▶ **Text passage**:
▼▼▼

Valentine's Day Warning: These Five Love Songs Are Not About Loving People

​Rob Sheffield's book, Love Is a Mix Tape, meticulously details the many categories of the medium: The Party Tape; The Walking Tape; You Broke My Heart and Made Me Cry and Here Are Twenty or Thirty Songs About It. But there's not a thing in it about Valentine's Day mix tapes. You know, those mix tapes where a couple dozen scrupulously hand-picked love songs will not only articulate the creator's feelings of harmony and affection toward their significant other, but also make up for 364 days of failing to express these same sentiments.

The importance of the Valentine Day's mix tape can't be overstated. It's imperative that only genuine love songs be selected. In other words, love songs that are actually about people. Select any of the five tunes listed below, and your Valentine's Day may be a calamitous one.

The Beatles, "Got To Get You into My Life"

Paul McCartney composed his share of poignant, dewy-eyed ditties with the Beatles-- "Michelle," "And I Love Her," "I Will" -- and on the surface, "Got To Get You into My Life" appears to be another example. "Then I suddenly see you / Did I tell you I need you? / Every single day of my life." Truly heart-melting stuff, no? But listen a little closer and you'll catch the references to journeys down new roads and mind-opening experiences. Wait ... Is he singing about what we think he's singing about? You bet. McCartney confirmed as much in Barry Miles' 1997 book, Paul McCartney: Many Years from Now: "It's actually an ode to pot, like someone else might write an ode to chocolate or a good claret."

▲▲▲

▶ **Data extracts**:
▼▼▼

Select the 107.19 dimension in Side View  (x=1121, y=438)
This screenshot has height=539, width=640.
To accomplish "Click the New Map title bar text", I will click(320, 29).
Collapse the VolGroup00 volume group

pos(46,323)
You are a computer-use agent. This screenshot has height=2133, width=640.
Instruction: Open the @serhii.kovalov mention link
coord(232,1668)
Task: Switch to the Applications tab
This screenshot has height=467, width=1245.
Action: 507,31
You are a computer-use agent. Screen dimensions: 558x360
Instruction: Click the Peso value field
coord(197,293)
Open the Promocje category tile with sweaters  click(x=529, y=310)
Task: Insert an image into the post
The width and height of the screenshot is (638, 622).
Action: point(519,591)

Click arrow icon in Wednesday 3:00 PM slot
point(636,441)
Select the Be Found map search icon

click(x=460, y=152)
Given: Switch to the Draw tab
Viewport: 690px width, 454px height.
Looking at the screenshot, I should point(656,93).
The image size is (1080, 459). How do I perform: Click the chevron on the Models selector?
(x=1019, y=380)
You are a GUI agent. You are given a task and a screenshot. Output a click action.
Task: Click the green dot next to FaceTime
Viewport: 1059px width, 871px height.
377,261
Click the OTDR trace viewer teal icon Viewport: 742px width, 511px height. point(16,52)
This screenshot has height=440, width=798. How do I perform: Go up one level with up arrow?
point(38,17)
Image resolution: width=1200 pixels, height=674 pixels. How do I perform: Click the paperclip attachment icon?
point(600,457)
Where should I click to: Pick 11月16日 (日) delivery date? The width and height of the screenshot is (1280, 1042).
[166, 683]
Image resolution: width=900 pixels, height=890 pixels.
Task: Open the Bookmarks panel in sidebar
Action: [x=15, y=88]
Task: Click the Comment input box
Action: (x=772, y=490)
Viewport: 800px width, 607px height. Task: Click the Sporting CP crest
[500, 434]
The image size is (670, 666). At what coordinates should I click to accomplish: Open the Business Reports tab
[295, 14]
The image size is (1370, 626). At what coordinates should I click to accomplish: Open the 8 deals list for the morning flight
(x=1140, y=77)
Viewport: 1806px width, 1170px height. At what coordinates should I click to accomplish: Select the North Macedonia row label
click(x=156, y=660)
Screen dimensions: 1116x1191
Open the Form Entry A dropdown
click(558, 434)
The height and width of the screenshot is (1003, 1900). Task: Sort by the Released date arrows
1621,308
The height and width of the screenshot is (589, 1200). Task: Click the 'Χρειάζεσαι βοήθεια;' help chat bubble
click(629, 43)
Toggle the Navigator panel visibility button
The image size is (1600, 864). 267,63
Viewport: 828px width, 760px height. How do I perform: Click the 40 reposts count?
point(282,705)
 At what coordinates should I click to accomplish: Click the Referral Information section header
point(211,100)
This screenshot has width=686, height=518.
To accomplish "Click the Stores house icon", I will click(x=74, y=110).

▲▲▲

▶ **Actions to take**:
**A.** Set down the part of the article on Valentine's Day love songs starting at "The importance of" and ending at "a calamitous one.", word for word.
**B.** Decide whether each statement agrees with the article on Valentine's Day love songs, answering yes or no and quoting the deciding words.
(i) Sheffield's book names The Walking Tape as one of its mix tape categories.
(ii) Sheffield's book includes a discussion of Valentine's Day mix tapes.
(iii) McCartney's confirmation about the song appeared in a book published in 1997.
**C.** Answer these questions from the article on Valentine's Day love songs.
(i) Who wrote the book Love Is a Mix Tape?
(ii) How many tunes does the article warn against selecting?
(iii) According to McCartney, "Got To Get You into My Life" is an ode to what?

▶ **Answers for the tasks**:
**A.**
The importance of the Valentine Day's mix tape can't be overstated. It's imperative that only genuine love songs be selected. In other words, love songs that are actually about people. Select any of the five tunes listed below, and your Valentine's Day may be a calamitous one.

**B.**
(i) Yes: "The Party Tape; The Walking Tape"
(ii) No: "But there's not a thing in it about Valentine's Day mix tapes."
(iii) Yes: "Barry Miles' 1997 book"

**C.**
(i) Rob Sheffield
(ii) Five
(iii) Pot